Without knowing more about how you set up your cluster jobs and your multiprocessing environment, it’s hard to say what the problem is.
Good questions from @traktofon
Also ask your systems managers if the job is being run within a cgroup or container.
It looks to be, since you are allocating a certain amount of memory.
I don’t really know exactly as I don’t have access to this data in real-time. All I have is the total vmem and mem usage reported in the stdout file. One example from a job that cached is the following:
Really, really sorry to ask this.
Can you cut and paste the Out of Memory error? I think this is the PBS mechanism which is terminating the job - the job here is not being run within a cgroup and it is the PBS daemon which is looking at memory use and terminating the job.

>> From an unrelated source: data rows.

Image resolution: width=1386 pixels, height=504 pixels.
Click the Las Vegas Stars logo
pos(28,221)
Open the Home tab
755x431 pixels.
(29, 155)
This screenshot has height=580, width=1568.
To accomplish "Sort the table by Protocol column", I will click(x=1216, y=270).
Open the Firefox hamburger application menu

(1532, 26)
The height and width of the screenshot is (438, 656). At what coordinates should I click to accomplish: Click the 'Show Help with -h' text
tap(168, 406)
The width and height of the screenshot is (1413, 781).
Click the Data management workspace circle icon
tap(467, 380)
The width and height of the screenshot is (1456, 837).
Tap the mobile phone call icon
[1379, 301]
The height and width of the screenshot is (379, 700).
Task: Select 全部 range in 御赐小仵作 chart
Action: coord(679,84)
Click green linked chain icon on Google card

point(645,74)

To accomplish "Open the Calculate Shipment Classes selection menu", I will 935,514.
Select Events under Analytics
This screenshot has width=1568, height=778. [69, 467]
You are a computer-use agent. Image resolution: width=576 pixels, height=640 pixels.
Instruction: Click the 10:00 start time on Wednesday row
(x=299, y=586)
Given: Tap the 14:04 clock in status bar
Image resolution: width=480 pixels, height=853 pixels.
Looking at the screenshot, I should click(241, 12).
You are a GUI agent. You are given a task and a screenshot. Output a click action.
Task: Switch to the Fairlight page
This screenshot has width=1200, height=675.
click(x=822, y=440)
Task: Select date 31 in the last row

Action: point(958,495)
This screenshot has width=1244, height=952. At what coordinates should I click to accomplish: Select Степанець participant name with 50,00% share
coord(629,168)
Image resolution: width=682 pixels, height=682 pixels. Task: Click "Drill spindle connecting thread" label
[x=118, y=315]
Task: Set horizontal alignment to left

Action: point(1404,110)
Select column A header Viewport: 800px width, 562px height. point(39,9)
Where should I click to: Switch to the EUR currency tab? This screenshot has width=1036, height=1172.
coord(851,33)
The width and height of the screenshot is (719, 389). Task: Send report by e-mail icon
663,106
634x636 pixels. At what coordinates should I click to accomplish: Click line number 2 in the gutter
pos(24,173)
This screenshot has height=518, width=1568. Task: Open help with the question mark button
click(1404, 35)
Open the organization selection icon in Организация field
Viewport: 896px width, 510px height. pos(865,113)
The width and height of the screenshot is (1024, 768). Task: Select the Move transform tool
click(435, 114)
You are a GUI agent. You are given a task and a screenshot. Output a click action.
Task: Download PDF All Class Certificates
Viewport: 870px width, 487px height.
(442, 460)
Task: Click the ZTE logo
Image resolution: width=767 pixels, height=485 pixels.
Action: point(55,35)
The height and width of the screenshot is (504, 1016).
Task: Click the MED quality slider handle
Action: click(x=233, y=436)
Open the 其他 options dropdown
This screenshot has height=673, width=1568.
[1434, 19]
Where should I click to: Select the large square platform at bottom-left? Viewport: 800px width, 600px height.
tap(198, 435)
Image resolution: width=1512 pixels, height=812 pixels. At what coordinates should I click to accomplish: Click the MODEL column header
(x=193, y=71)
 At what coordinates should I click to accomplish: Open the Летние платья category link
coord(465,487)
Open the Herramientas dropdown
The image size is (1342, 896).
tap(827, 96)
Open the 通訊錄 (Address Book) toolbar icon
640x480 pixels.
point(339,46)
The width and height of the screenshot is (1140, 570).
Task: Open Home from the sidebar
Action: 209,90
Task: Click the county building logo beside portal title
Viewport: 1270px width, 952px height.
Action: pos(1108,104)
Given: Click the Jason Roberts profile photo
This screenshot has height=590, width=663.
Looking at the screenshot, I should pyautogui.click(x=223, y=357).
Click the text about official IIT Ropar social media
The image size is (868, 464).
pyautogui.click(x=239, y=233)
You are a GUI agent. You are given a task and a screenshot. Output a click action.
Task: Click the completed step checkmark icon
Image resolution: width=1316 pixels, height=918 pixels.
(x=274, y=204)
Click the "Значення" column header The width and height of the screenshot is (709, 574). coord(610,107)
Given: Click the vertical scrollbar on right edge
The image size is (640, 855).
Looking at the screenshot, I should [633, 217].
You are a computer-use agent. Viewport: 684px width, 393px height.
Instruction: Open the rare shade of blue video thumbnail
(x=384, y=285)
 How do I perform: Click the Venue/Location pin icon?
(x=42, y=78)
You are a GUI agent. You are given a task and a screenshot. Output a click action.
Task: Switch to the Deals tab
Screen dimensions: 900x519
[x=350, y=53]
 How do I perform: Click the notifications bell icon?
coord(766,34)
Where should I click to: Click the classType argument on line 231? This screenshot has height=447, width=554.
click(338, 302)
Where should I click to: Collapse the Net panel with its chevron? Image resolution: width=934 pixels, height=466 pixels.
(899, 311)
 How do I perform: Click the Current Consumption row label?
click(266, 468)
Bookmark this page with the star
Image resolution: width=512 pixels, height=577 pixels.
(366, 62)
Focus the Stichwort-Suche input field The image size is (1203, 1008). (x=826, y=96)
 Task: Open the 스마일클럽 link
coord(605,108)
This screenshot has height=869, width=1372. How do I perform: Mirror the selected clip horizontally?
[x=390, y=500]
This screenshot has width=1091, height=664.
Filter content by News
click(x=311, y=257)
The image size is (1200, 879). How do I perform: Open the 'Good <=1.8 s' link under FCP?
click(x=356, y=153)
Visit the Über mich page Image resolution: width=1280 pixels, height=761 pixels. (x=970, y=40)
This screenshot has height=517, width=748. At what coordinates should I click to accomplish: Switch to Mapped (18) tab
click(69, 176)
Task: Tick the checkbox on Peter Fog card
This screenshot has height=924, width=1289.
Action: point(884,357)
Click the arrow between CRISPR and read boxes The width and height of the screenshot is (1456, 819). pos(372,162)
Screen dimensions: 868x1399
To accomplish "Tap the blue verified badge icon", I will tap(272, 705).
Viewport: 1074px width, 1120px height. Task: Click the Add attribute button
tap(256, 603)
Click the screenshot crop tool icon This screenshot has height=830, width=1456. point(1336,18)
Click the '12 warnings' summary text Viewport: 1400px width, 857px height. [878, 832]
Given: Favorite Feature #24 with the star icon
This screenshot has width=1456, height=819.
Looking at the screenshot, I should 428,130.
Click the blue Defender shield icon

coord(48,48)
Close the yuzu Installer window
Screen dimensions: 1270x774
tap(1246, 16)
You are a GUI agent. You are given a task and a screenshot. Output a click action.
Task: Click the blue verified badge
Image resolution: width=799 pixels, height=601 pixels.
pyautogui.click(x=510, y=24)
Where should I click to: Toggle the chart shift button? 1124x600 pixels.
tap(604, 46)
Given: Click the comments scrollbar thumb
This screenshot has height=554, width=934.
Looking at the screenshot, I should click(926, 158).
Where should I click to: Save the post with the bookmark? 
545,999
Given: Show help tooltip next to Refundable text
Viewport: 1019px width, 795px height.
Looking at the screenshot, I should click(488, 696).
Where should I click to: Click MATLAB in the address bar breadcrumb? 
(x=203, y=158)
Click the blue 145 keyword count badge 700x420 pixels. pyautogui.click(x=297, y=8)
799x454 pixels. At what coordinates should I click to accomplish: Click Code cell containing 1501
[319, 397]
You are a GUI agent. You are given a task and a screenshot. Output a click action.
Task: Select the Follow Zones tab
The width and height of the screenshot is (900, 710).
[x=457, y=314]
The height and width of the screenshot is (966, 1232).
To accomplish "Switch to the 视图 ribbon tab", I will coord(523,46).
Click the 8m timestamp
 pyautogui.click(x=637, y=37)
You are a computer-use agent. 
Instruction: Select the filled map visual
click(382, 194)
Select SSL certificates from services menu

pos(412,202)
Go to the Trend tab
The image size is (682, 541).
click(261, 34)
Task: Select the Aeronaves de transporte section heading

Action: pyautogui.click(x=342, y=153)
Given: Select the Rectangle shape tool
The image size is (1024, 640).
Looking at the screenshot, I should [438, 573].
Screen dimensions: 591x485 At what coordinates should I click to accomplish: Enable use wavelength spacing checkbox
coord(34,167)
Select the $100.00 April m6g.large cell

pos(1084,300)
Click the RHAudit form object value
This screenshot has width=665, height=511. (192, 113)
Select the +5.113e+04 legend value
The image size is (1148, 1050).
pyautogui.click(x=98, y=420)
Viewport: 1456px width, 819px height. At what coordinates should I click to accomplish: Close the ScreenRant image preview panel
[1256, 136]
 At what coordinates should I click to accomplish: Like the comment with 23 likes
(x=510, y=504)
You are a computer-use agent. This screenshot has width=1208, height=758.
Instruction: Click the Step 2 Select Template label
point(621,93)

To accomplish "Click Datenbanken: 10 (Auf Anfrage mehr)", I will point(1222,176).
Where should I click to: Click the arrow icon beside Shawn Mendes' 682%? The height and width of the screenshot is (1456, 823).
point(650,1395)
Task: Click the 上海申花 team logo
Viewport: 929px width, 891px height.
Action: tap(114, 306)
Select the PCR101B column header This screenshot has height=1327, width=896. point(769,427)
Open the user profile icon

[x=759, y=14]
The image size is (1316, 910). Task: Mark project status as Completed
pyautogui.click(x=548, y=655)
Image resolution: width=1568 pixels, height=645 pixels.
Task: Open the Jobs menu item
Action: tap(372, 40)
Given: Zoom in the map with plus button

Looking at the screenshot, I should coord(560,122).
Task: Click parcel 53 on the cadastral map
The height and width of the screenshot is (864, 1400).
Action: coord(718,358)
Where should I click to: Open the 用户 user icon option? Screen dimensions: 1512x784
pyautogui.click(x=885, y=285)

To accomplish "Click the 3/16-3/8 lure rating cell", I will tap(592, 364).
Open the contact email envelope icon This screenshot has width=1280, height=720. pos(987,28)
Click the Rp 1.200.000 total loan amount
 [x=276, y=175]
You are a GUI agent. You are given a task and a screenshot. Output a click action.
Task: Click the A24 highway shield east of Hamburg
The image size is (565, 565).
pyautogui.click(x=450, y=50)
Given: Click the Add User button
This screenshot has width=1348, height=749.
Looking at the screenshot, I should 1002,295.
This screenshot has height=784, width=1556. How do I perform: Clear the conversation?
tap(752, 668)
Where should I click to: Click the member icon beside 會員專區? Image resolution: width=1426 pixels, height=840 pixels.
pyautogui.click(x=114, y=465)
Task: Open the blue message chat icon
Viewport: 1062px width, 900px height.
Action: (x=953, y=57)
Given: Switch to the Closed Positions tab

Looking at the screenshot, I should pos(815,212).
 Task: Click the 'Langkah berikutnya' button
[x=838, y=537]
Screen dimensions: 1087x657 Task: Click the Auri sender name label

You can get a detailed log output from the PBS job log on the first compute node, but you probably have to be a root user to do this.
But I must say this does not really help us with your Julia issue of more memory use on a Linux cluster as opposed to Windows.
Can you share your PBS job submission script?
Also on the compute nodes how many cores are there and how much memory?
Do you know if hyperthreading is enabled - as far as I know PBS is not aware of hyperthreading.
I could be wrong!
I forgot to clarify some distinction between two scenarios, the first one, when I (think) that I allocated sufficient memory based on what I tested on Windows → this shows the OutOfMemory error as:
[ Info: started timer at: 2020-04-01T15:14:48.981
ERROR: LoadError: OutOfMemoryError()
Stacktrace:
[1] Array at ./boot.jl:404 [inlined]
[2] spmatmul(::SparseMatrixCSC{Float64,Int64}, ::SparseMatrixCSC{Float64,Int64}) at /buildworker/worker/package_linux64/build/usr/share/julia/stdlib/v1.3/SparseArrays/src/linalg.jl:212
[3] *(::SparseMatrixCSC{Float64,Int64}, ::SparseMatrixCSC{Float64,Int64}) at /buildworker/worker/package_linux64/build/usr/share/julia/stdlib/v1.3/SparseArrays/src/linalg.jl:187
[4] LSS() at /ddn1/vol1/site_scratch/../../../..//1500/LSS.jl:130
[5] top-level scope at /ddn1/vol1/site_scratch//../../../../1500/Main.jl:80
[6] include at ./boot.jl:328 [inlined]
[7] include_relative(::Module, ::String) at ./loading.jl:1105
[8] include(::Module, ::String) at ./Base.jl:31
[9] exec_options(::Base.JLOptions) at ./client.jl:287
[10] _start() at ./client.jl:460
in expression starting at /ddn1/vol1/site_scratch/../../../../1500/Main.jl:80
I scaled sown my problem (smaller size of the linear systems), ans I was able to run this version, but with mem allocated much much higher that expected (i.e. 25GB). When I try to make the pmem smaller (i.e pmem=10gb), the scheduler automatically kills my job without showing any error massage from julia itself (2nd scenario).
The common problem is that Julia is overusing the memory in a bizarre way that leads Julia to kill itself in the first case, and leads the scheduler to kill the job when memory over-usage is detected in the 2nd case.